■ TASK:
Return every line below exactly as written.
---------- DATA TO EXAMINE
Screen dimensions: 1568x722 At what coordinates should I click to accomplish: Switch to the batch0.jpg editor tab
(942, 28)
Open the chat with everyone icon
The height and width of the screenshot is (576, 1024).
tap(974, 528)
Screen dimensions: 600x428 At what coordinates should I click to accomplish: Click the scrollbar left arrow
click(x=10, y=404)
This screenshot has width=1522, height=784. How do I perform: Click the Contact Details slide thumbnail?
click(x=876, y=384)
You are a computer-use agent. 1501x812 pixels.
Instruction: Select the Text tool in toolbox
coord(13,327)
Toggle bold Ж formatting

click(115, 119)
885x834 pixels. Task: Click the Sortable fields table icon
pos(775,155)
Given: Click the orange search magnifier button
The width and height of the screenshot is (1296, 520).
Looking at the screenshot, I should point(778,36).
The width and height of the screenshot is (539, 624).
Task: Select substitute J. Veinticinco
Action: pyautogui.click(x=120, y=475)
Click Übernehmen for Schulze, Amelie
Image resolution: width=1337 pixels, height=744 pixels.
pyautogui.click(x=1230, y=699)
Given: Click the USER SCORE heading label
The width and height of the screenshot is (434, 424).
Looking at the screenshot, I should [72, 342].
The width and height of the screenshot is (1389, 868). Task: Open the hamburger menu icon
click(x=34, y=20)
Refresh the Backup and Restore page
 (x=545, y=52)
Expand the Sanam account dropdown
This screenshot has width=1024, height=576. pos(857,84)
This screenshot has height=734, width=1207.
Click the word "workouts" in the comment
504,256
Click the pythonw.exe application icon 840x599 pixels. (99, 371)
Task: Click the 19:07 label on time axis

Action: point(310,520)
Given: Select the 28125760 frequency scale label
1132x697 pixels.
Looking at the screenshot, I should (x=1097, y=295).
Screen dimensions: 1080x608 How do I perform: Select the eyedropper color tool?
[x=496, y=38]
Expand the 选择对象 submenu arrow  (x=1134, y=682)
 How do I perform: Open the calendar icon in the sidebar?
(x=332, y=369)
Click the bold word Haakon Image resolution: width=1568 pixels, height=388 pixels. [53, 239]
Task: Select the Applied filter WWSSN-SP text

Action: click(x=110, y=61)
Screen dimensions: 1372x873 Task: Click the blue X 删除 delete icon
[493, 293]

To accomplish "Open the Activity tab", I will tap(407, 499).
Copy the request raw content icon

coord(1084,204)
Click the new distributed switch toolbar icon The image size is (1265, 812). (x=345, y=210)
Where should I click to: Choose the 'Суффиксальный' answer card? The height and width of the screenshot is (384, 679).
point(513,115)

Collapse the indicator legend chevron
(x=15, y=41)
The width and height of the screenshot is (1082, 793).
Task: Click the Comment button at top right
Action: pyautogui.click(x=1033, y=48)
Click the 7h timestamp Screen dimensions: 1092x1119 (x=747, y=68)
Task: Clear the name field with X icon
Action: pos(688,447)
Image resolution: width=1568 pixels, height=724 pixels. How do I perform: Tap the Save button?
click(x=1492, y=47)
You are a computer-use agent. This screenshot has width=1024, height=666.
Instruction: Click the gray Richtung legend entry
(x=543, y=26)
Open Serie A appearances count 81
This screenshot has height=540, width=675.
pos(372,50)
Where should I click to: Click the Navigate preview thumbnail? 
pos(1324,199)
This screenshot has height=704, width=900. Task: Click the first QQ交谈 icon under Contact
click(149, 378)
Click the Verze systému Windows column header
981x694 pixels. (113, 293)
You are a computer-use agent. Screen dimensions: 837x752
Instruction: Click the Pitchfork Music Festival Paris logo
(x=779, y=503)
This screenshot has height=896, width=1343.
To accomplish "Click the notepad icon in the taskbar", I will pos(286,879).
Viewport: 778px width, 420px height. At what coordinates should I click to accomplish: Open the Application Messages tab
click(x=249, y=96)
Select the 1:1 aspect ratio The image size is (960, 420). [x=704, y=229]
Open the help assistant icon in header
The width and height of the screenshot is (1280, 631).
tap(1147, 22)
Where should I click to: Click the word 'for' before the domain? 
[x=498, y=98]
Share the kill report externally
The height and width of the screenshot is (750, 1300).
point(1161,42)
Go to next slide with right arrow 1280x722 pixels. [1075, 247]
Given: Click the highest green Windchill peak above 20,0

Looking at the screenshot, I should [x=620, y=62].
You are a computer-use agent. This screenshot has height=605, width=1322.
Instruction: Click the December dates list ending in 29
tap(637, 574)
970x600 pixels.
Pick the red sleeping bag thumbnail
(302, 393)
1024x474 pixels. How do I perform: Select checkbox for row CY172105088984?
--------------------
■ REPLY:
Screen dimensions: 1568x722 At what coordinates should I click to accomplish: Switch to the batch0.jpg editor tab
(942, 28)
Open the chat with everyone icon
The height and width of the screenshot is (576, 1024).
tap(974, 528)
Screen dimensions: 600x428 At what coordinates should I click to accomplish: Click the scrollbar left arrow
click(x=10, y=404)
This screenshot has width=1522, height=784. How do I perform: Click the Contact Details slide thumbnail?
click(x=876, y=384)
You are a computer-use agent. 1501x812 pixels.
Instruction: Select the Text tool in toolbox
coord(13,327)
Toggle bold Ж formatting

click(115, 119)
885x834 pixels. Task: Click the Sortable fields table icon
pos(775,155)
Given: Click the orange search magnifier button
The width and height of the screenshot is (1296, 520).
Looking at the screenshot, I should point(778,36).
The width and height of the screenshot is (539, 624).
Task: Select substitute J. Veinticinco
Action: pyautogui.click(x=120, y=475)
Click Übernehmen for Schulze, Amelie
Image resolution: width=1337 pixels, height=744 pixels.
pyautogui.click(x=1230, y=699)
Given: Click the USER SCORE heading label
The width and height of the screenshot is (434, 424).
Looking at the screenshot, I should [72, 342].
The width and height of the screenshot is (1389, 868). Task: Open the hamburger menu icon
click(x=34, y=20)
Refresh the Backup and Restore page
 (x=545, y=52)
Expand the Sanam account dropdown
This screenshot has width=1024, height=576. pos(857,84)
This screenshot has height=734, width=1207.
Click the word "workouts" in the comment
504,256
Click the pythonw.exe application icon 840x599 pixels. (99, 371)
Task: Click the 19:07 label on time axis

Action: point(310,520)
Given: Select the 28125760 frequency scale label
1132x697 pixels.
Looking at the screenshot, I should (x=1097, y=295).
Screen dimensions: 1080x608 How do I perform: Select the eyedropper color tool?
[x=496, y=38]
Expand the 选择对象 submenu arrow  (x=1134, y=682)
 How do I perform: Open the calendar icon in the sidebar?
(x=332, y=369)
Click the bold word Haakon Image resolution: width=1568 pixels, height=388 pixels. [53, 239]
Task: Select the Applied filter WWSSN-SP text

Action: click(x=110, y=61)
Screen dimensions: 1372x873 Task: Click the blue X 删除 delete icon
[493, 293]

To accomplish "Open the Activity tab", I will tap(407, 499).
Copy the request raw content icon

coord(1084,204)
Click the new distributed switch toolbar icon The image size is (1265, 812). (x=345, y=210)
Where should I click to: Choose the 'Суффиксальный' answer card? The height and width of the screenshot is (384, 679).
point(513,115)

Collapse the indicator legend chevron
(x=15, y=41)
The width and height of the screenshot is (1082, 793).
Task: Click the Comment button at top right
Action: pyautogui.click(x=1033, y=48)
Click the 7h timestamp Screen dimensions: 1092x1119 (x=747, y=68)
Task: Clear the name field with X icon
Action: pos(688,447)
Image resolution: width=1568 pixels, height=724 pixels. How do I perform: Tap the Save button?
click(x=1492, y=47)
You are a computer-use agent. This screenshot has width=1024, height=666.
Instruction: Click the gray Richtung legend entry
(x=543, y=26)
Open Serie A appearances count 81
This screenshot has height=540, width=675.
pos(372,50)
Where should I click to: Click the Navigate preview thumbnail? 
pos(1324,199)
This screenshot has height=704, width=900. Task: Click the first QQ交谈 icon under Contact
click(149, 378)
Click the Verze systému Windows column header
981x694 pixels. (113, 293)
You are a computer-use agent. Screen dimensions: 837x752
Instruction: Click the Pitchfork Music Festival Paris logo
(x=779, y=503)
This screenshot has height=896, width=1343.
To accomplish "Click the notepad icon in the taskbar", I will pos(286,879).
Viewport: 778px width, 420px height. At what coordinates should I click to accomplish: Open the Application Messages tab
click(x=249, y=96)
Select the 1:1 aspect ratio The image size is (960, 420). [x=704, y=229]
Open the help assistant icon in header
The width and height of the screenshot is (1280, 631).
tap(1147, 22)
Where should I click to: Click the word 'for' before the domain? 
[x=498, y=98]
Share the kill report externally
The height and width of the screenshot is (750, 1300).
point(1161,42)
Go to next slide with right arrow 1280x722 pixels. [1075, 247]
Given: Click the highest green Windchill peak above 20,0

Looking at the screenshot, I should [x=620, y=62].
You are a computer-use agent. This screenshot has height=605, width=1322.
Instruction: Click the December dates list ending in 29
tap(637, 574)
970x600 pixels.
Pick the red sleeping bag thumbnail
(302, 393)
1024x474 pixels. How do I perform: Select checkbox for row CY172105088984?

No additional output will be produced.